For the real estate business, the most immediate threat comes from instability in the capital markets, hence my eye is on the turmoil surrounding Fannie and Fred. They are the twin 800lb gorillas, with over a trillion dollars in securities between them. Many think they are too big to fail. My fear is that if their elaborate, derivative-based hedging structure begins to unravel, they may be too big to save.
But even then, real estate is market driven, and specifically by local markets. There has never been a time when it is more important to understand the dynamics of the local economy around your real estate. There are some broad trends, but as with using any average, when you see the number remember that 50% of the people you know are below average.
In my area I’m seeing asking prices begin to soften a little across the board, even to NNN retail which has been the stalwart of value through the last two years. I’ve got my eye on a couple of deals, and am anticipating that the sellers market we’ve been in is about to turn. I will acquire when it is most advantageous for me to do so.
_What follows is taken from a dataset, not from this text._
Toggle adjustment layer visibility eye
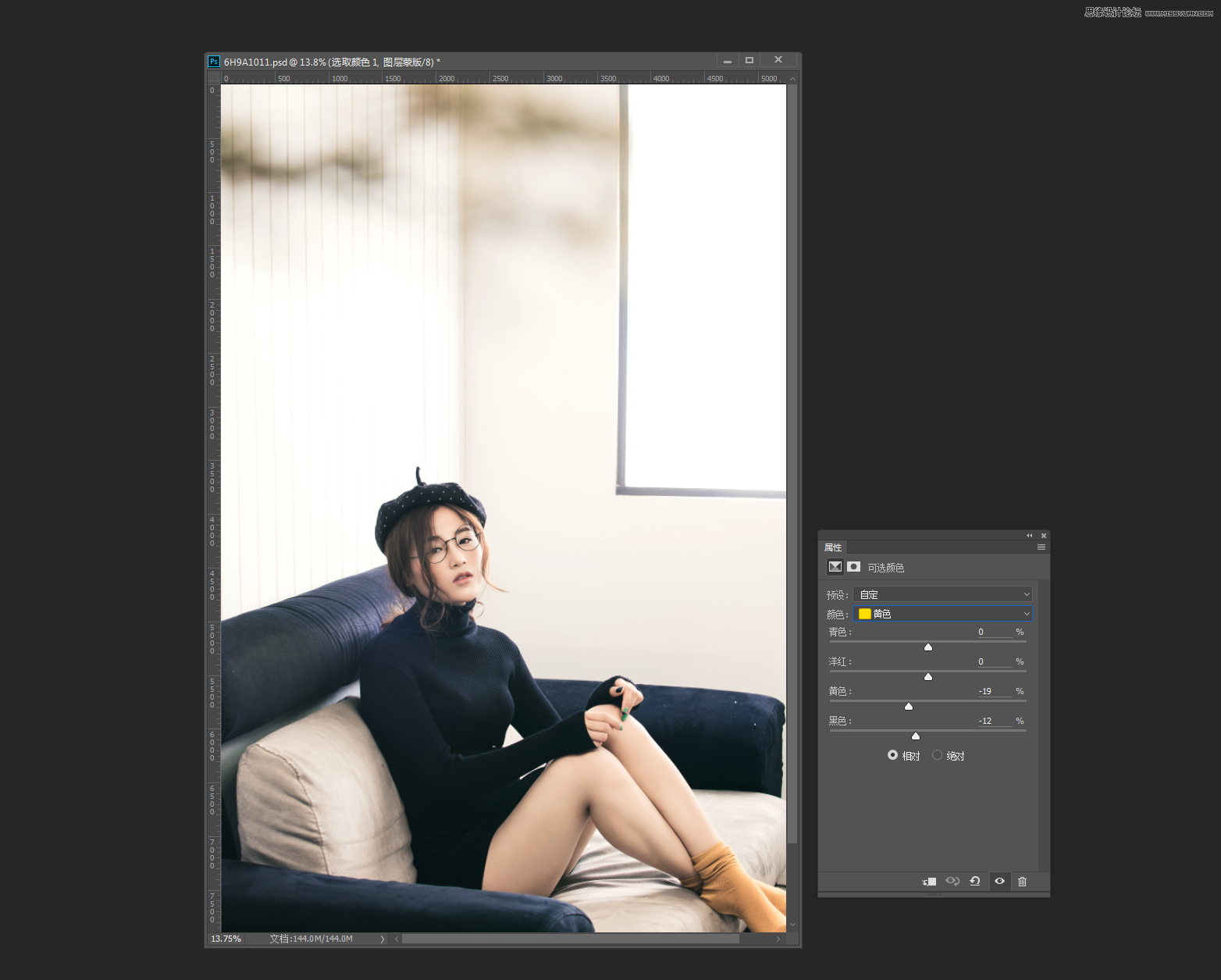 (999, 882)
However I do not think this is a time to be highly leveraged. Greenspan said it well last week… “Uncertainty is not just an important feature of the monetary policy landscape; it is the defining characteristic of that landscape.” No one can model uncertainty.
I take that to mean I had better realize that no prediction of future results in an investment should be counted as certain based on past performance, Therefore I need to price the uncertainty into the deal… that means higher entry cap rates, higher debt coverage ratios, and the resulting lower levels of leverage.
Bottom line, its back to doing deals based on fundamentals. That means valuations based on actual operations and local market conditions, and with financing at conservative cash flow levels. You might say it is “buy based on worst-case assumptions from present operations, structure financing for the muddle through scenario, and design the exit plan for either case.” If the deal makes sense with those assumptions, then it is one worth pursuing.